ハリケーンで甚大な被害を受けたプエルトリコの首都サンフアンにある住宅

2017.09.25 Mon posted at 13:19 JST

(CNN) 猛烈なハリケーン「マリア」に直撃された米自治領プエルトリコで、この数日の間に少なくとも10人の死亡が確認された。現地では20日以来、停電が続いて通信網も寸断され、自治体や救急隊を含む数百万人が世界から孤立した状態に置かれている。

23日に現地入りした当局者によれば、携帯電話はつながらず、水も電気もない状況で、道路は押し流されたり残骸でふさがれたりして住民が孤立状態に陥っている。

地元議員のジェニファー・ゴンザレス氏は、「島内の全域で至る所にあらゆるがれきが散乱する壊滅的状況だ」「これほど多くの地域にこれほどたくさん残骸があるとは思わなかった。多くの道路がふさがれ、古い道路は消えてなくなった」と話す。

ロセジョ知事は23日、プエルトリコ各地の自治体関係者など50人あまりと面会した。一部の自治体は被害状況を「人類滅亡のような状態」と報告。民家や商店の略奪も起きているという。

米国のトランプ大統領は、プエルトリコと米領バージン諸島に対する支援を表明している。

プエルトリコ連邦対策本部によると、同地には復興支援のため陸軍予備役4000人が配備された。

食料や水、発電機を積んだ航空機や船舶も、プエルトリコやカリブ海の被災地に到着している。

携帯電話の電波を求めて路上に集まる住民

携帯電話もつながりにくくなり、米本土などではプエルトリコに住む家族と連絡が取れなくなった人たちが不安を募らせる。現地の通信当局によれば、23日現在、携帯電話基地局の95%以上が稼働していない。

稼働している数少ない基地局の近くでは、住民が道路沿いに車を停め、電波を求めて集まっている。

北西部ではグアハタカ川近くのダムが決壊する恐れが強まり、当局が数千人の住民の元を巡回して警戒を促した。「あとどのくらい持ちこたえられるか分からない。構造が重大なダメージを受けている」と当局者は話す。
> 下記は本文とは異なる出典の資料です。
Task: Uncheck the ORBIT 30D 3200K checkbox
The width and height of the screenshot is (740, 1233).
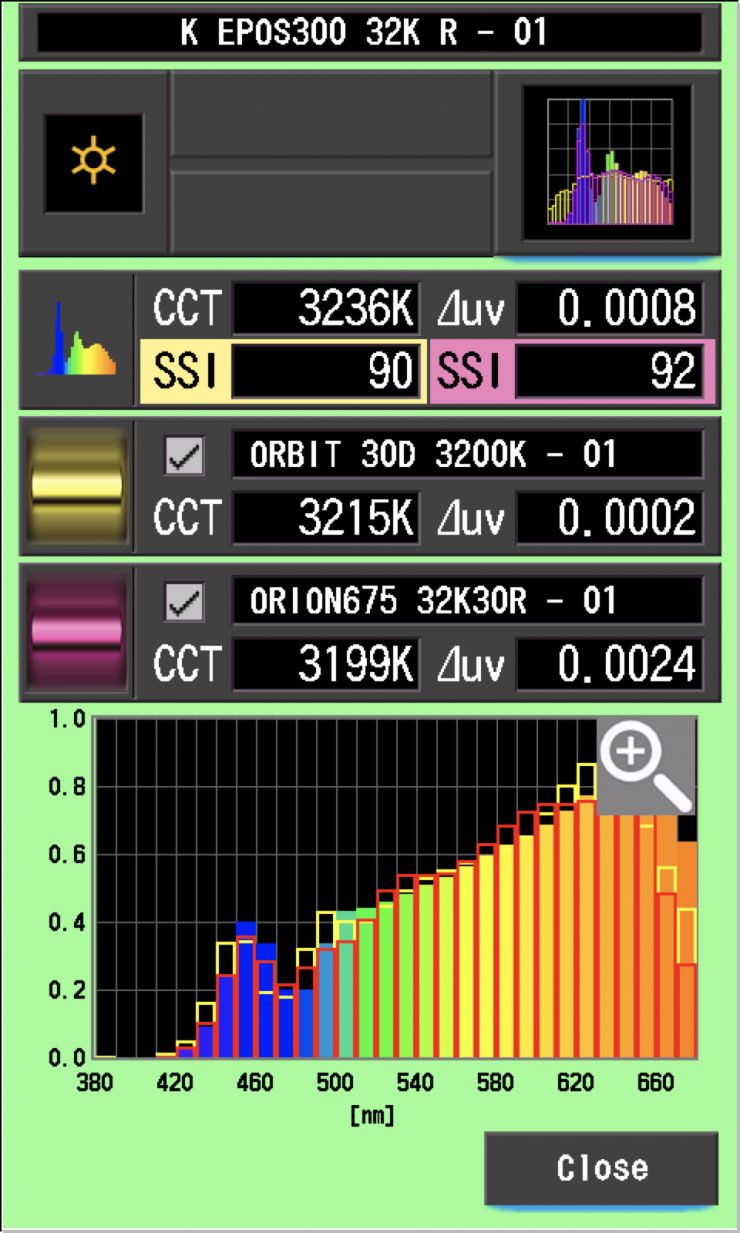Action: (184, 457)
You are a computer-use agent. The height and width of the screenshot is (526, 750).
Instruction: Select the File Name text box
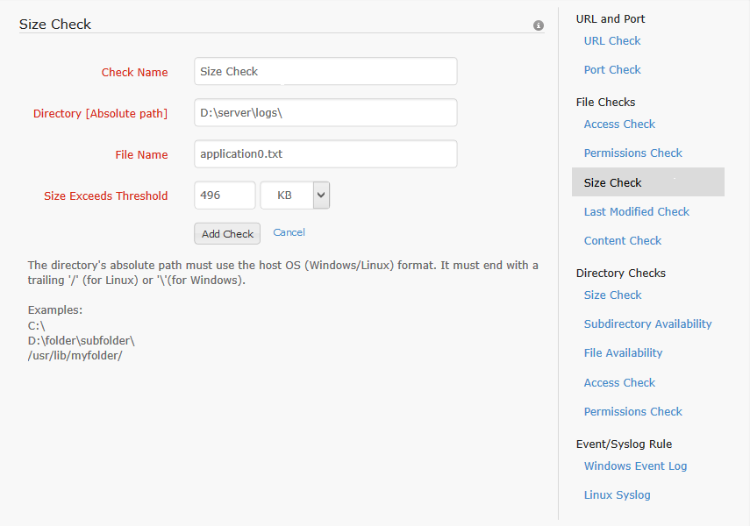[325, 154]
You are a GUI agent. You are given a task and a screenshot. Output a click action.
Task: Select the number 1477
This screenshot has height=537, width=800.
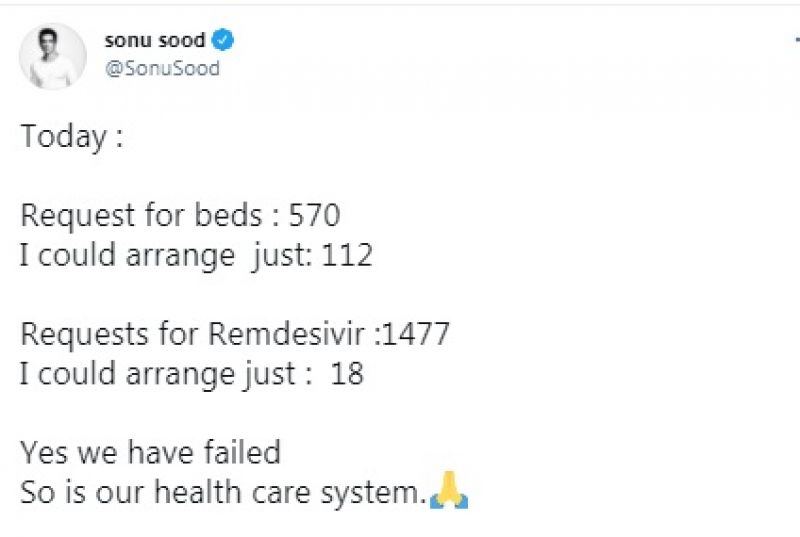(x=415, y=333)
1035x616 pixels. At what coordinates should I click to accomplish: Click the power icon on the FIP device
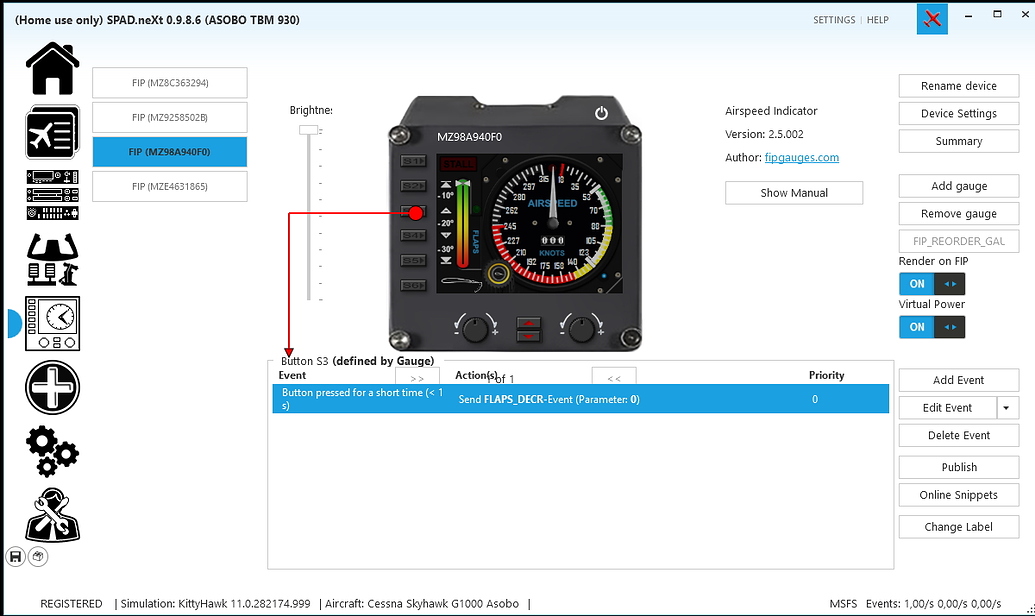pyautogui.click(x=601, y=113)
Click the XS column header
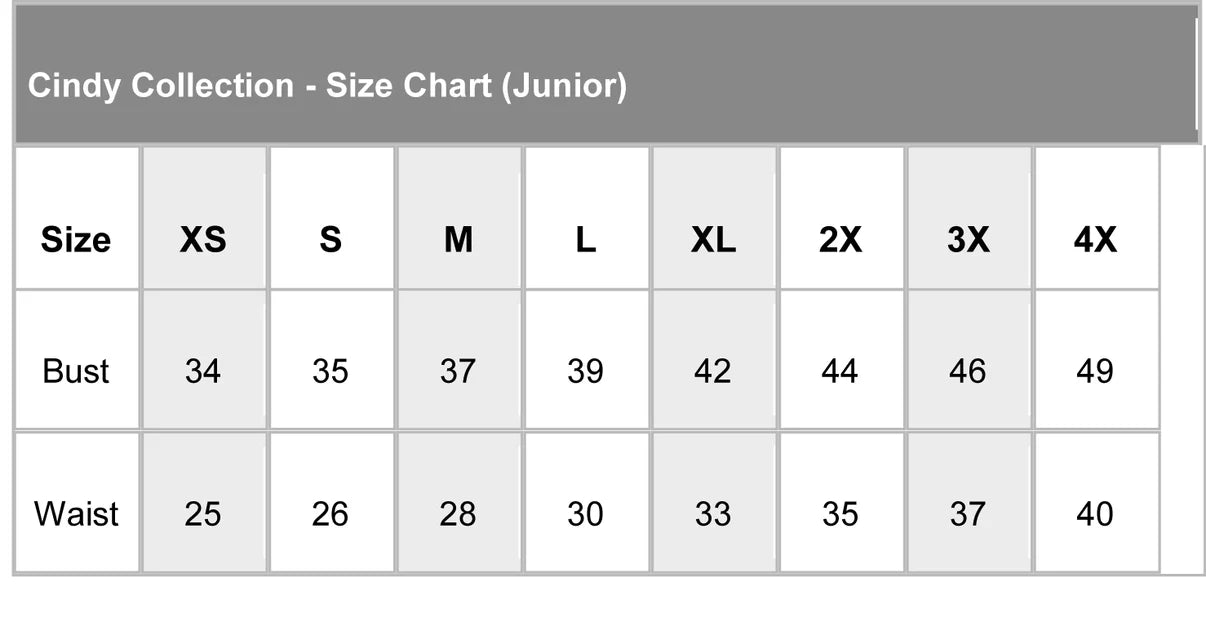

米国立ハリケーンセンターによると、米東海岸も今後数日のうちにマリアの影響が出る恐れがあり、ノースカロライナ州やサウスカロライナ州などの沿岸部の住民は警戒する必要がある。

マリアの現在の勢力は5段階で下から2番目の「カテゴリー2」で、風速は約50メートル。バハマ諸島東部の大西洋上を時速15キロの速度で北上している。

気象当局によると、米南東部の海岸では今後数日の間、危険な高波や潮流に注意する必要がある。

マリアはドミニカ国とプエルトリコ、ドミニカ共和国、米領バージン諸島、英領タークス・カイコス諸島を直撃した。